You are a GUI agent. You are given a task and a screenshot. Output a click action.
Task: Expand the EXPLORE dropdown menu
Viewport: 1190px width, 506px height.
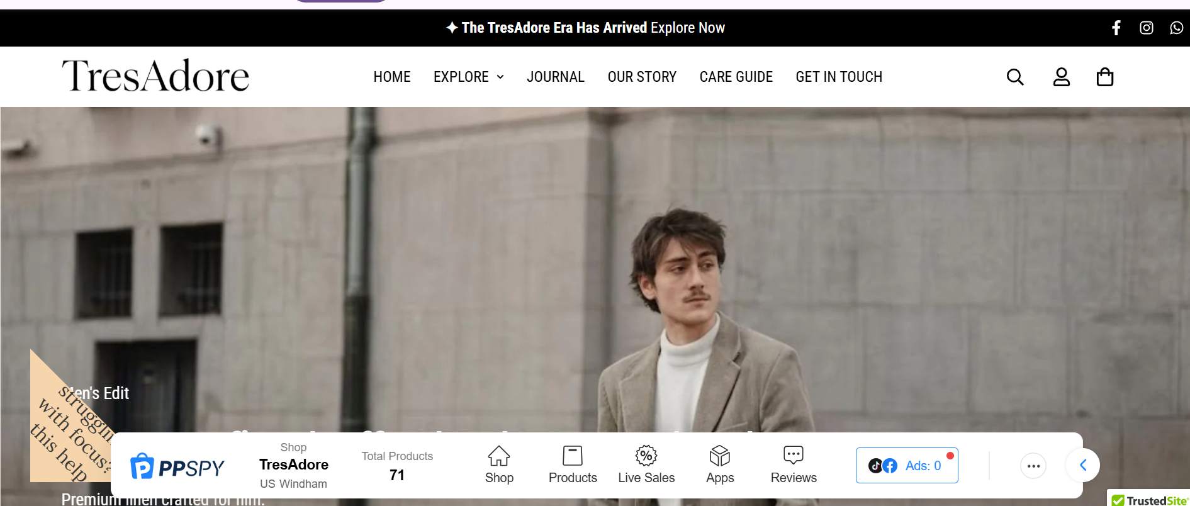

################

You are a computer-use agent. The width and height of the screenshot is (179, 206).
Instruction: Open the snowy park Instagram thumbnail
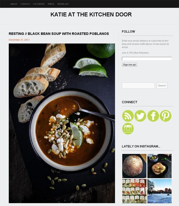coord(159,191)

################

*PROMPT*. Above are some records; copy exactly the lines from the one with "You are a GUI" through the one with "Viewport: 1190px width, 506px height.", both included, and no others.

*WRITTEN REPLY*.
You are a GUI agent. You are given a task and a screenshot. Output a click action.
Task: Expand the EXPLORE dropdown menu
Viewport: 1190px width, 506px height.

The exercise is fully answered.